Creation and publication

The idea for Schwarze Spiegel dates back to 1945, when Schmidt developed it as a long mind game while a British prisoner of war. The idea was not revived until 1951; Schmidt lived in Gau-Bickelheim near Mainz at the time. According to his wife Alice's diary , on January 6th of that year he made a more detailed plan for how the idea should be carried out and began taking notes the following day. He himself later noted on the manuscript of Schwarze Spiegel :

"Material collection: 7.1.1951, 8 p.m. - 19.5.51, 10 a.m. Minutes
:
1st part 1.5.51, 10.40 - 12.5.51, 9.15
2nd part 13.5.51, 7.30 - 20.5.51, 12.30
3rd part omitted "

While writing it, Schmidt suddenly had doubts about his work: Alice Schmidt noted in her diary on June 2, 1951: “A. complains that his black mirror is nothing. Is very desperate that he can no longer do anything. I comfort him [...] ", but shortly afterwards he calmed down:" A. now thinks it would be a little better than Brands Haide ”(diary of June 12th). On June 21, Schmidt looked through the manuscript again and typed it in a fair copy from June 22 to 24, which he sent the next day to his publisher Rowohlt . Kurt W. Marek , Rowohlt's editor, criticized the fact that the previous conclusion was not so and suggested that the author come up with a new one, against which Schmidt protested violently. Thereupon Heinrich Maria Ledig-Rowohlt accepted the story without changes for publication on July 21, 1951. He suggested publishing Schwarze Spiegel together with Brand's Haide . Schmidt agreed, leaving the book in October 1951 under the title Brand's Haide. Two stories could appear.

As early as 1953, Schmidt viewed Schwarze Spiegel as part of a trilogy, the other parts of which were Brand's Haide and the short novel From the Life of a Faun , published that year .

Narrative technique

Schwarze Spiegel uses several narrative techniques typical of Schmidt. The plot is told in a mixture of first- person narration and an internal monologue , whereby the view of the small and smallest details of the outside world remains passionately precise. The same applies to the gestures and tones of both characters in the novel - here Schmidt sometimes already neglects the rules of German spelling and approaches a phonetic reproduction of the spoken language, which he only brought to extremes in later works. In the set of image by Schmidt in his fall calculations I as a grid -characterized or "PointillierTechnik" elliptical narrative style to: The epic continuum is broken up into short and very short paragraphs, each describing a snapshot of a perception of a thought, of a situation. These individual "snapshots" are marked in the layout by paragraphs with a hanging indent and a beginning in italics . The reader has to reconstruct for himself what happens or is thought between these fragments. Schmidt tries to portray the “pearl necklace of small units of experience” that, in his opinion, defines life, because “this epic flow, including the present, [does not exist] at all […] the events of our lives rather jump”.

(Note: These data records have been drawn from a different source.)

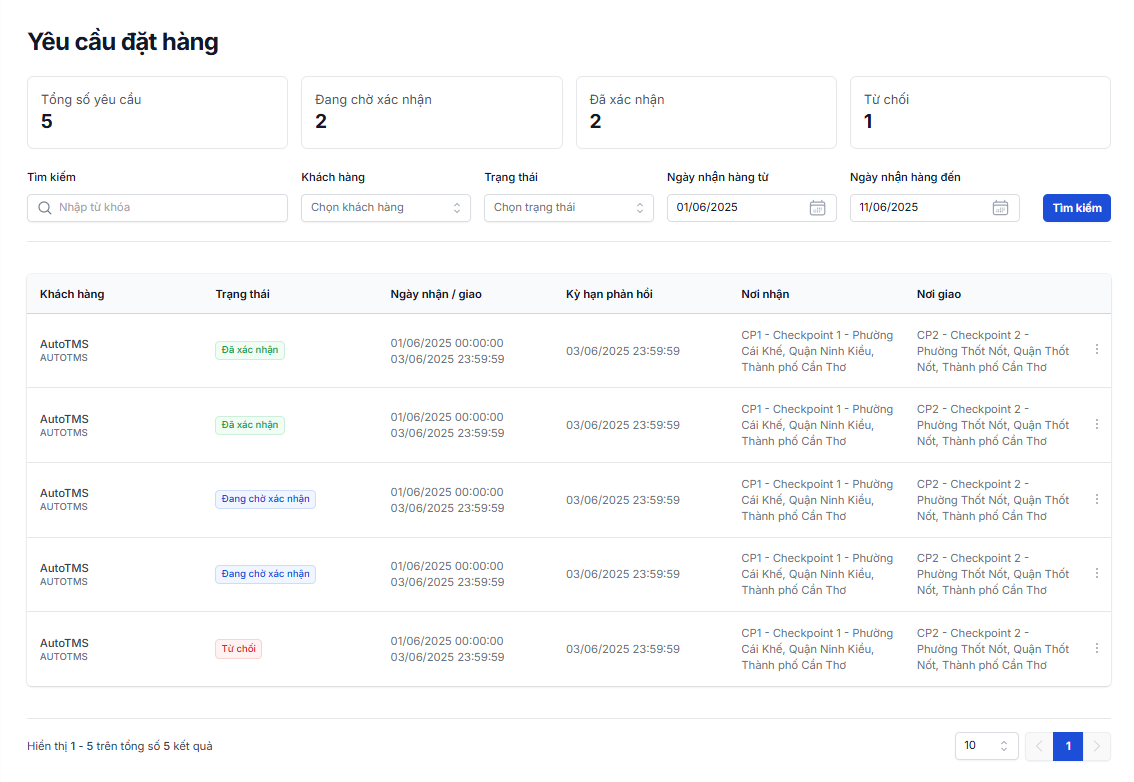Expand the Chọn khách hàng dropdown
The width and height of the screenshot is (1134, 782).
tap(385, 208)
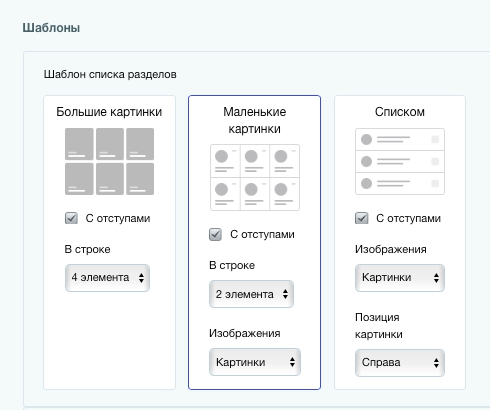Click the 'С отступами' label in Списком card
490x410 pixels.
[x=408, y=218]
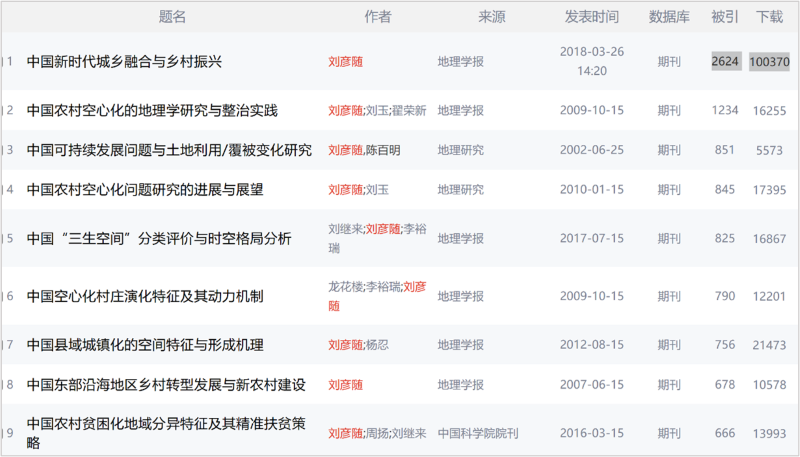This screenshot has width=800, height=457.
Task: Click author 杨忍 in seventh row
Action: (x=377, y=345)
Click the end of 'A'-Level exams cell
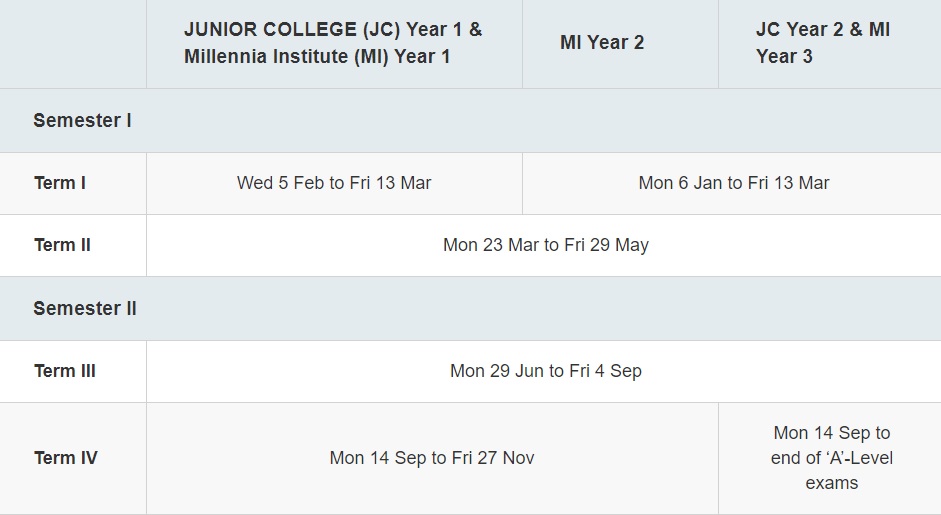Screen dimensions: 941x515 (831, 458)
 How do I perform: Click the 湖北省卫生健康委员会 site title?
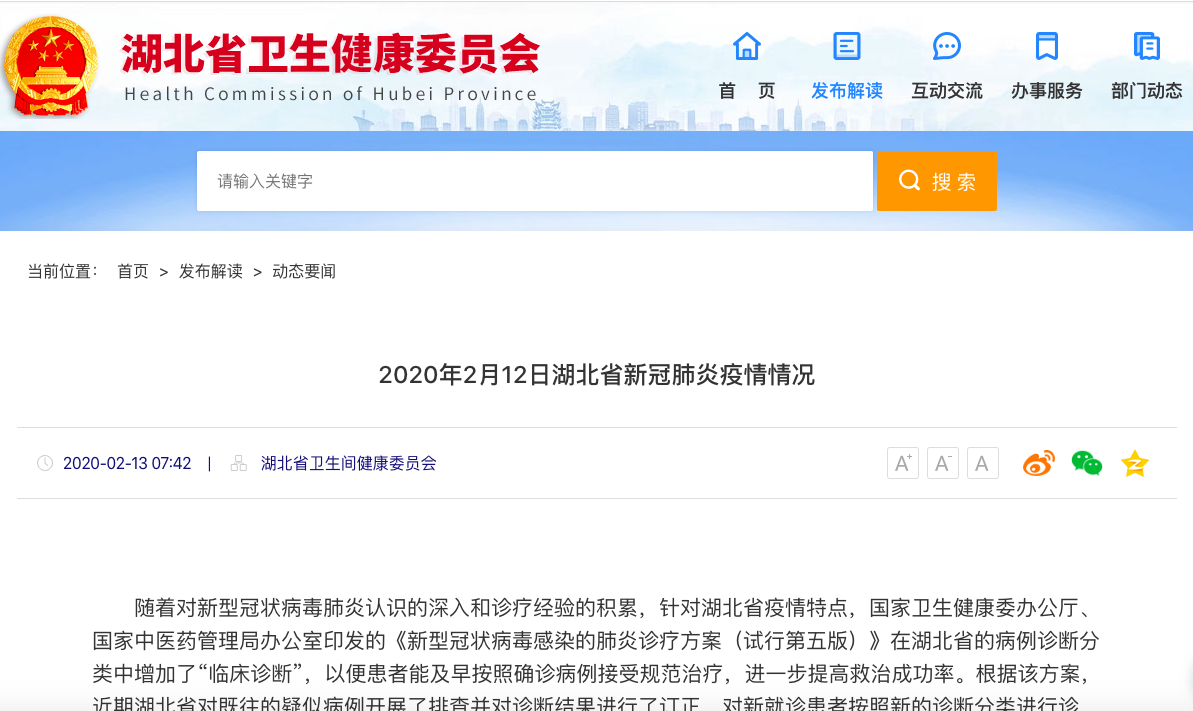pos(330,54)
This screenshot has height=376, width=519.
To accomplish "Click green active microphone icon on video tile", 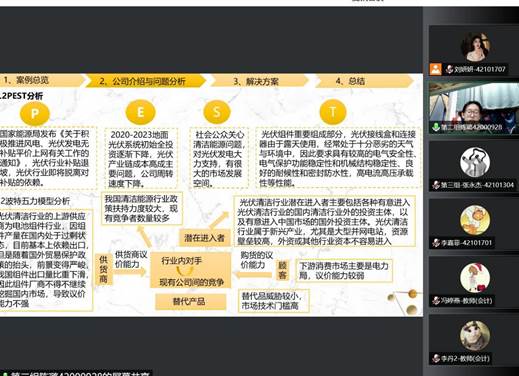I will [x=436, y=127].
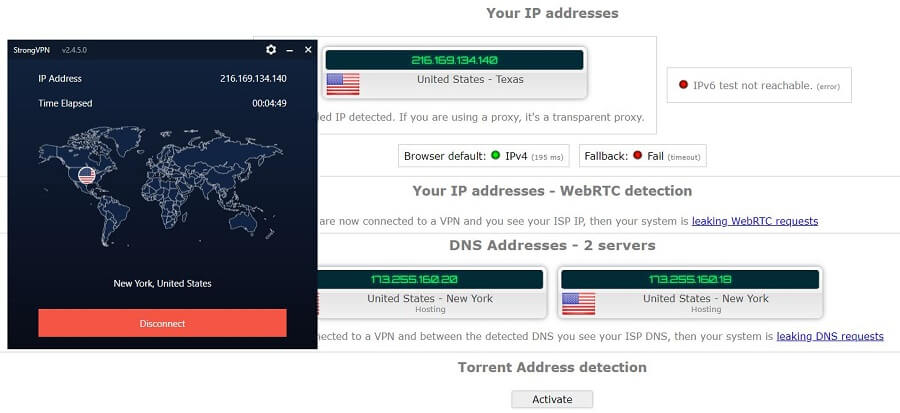900x413 pixels.
Task: Click the Time Elapsed counter
Action: 269,104
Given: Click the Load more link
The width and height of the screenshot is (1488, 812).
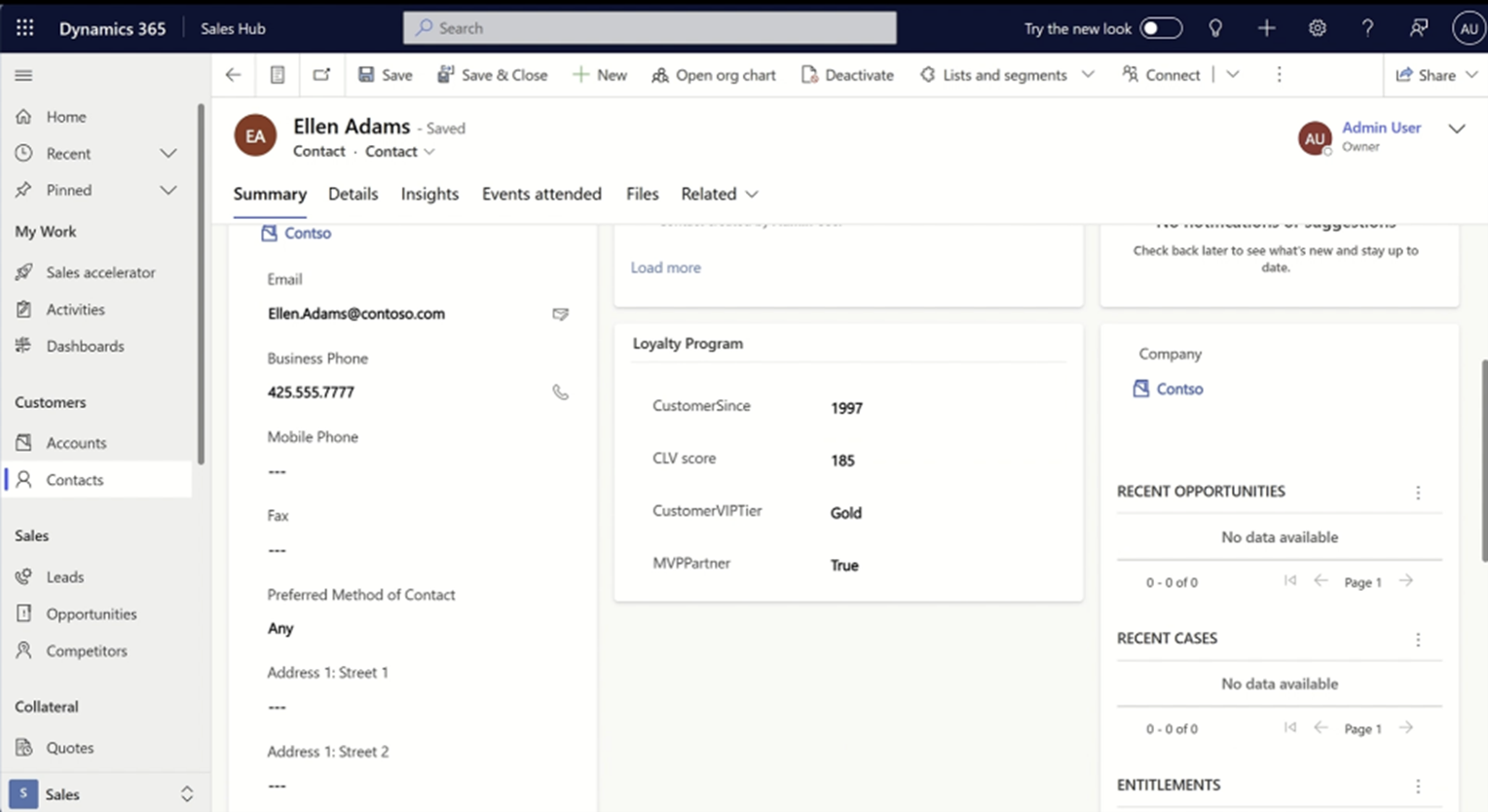Looking at the screenshot, I should (x=665, y=268).
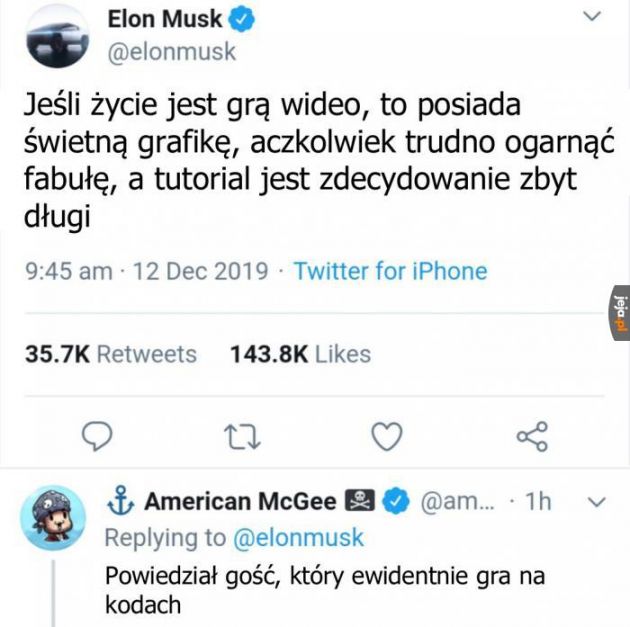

Another feature of Schmidt's narrative technique is the reference to other texts through allusions or marked and unmarked quotations. Even Black Mirror is characterized it. So the second part of the story begins with an explicit reference to the text Man. To the autobiography of the American writer and scientist George R. Stewart , whom the narrator tears in a letter to the author. Via this text reference, however, reference is again made, this time indirectly, to another text by Stewart, because in 1949 he published the post-apocalyptic warning utopia Earth abides , which has parallels in content and structure to Schwarze Spiegel . Elsewhere, the narrator is given a long lament , literally by Christoph Martin Wieland , about the irrationality of humanity. Works and artists are also mentioned and quoted throughout, such as The Rumor by A. Paul Weber , Satanstoe by James Fenimore Cooper or Under der linden by Walther von der Vogelweide (209). These intertextual insertions can often be directly or indirectly related to the content of Schwarze Spiegel . Schmidt also quotes himself in one passage when he inserts the beginning of his short story Der Rebell (1941/49) in the form of a fictional biographical report by his first-person narrator in Schwarze Spiegel . Heinrich Schwier therefore understands Schwarze Spiegel as a “literary palimpsest ”, ie as a text that preserves the “memories, remnants of memories and signatures of different times deposited in many layers”.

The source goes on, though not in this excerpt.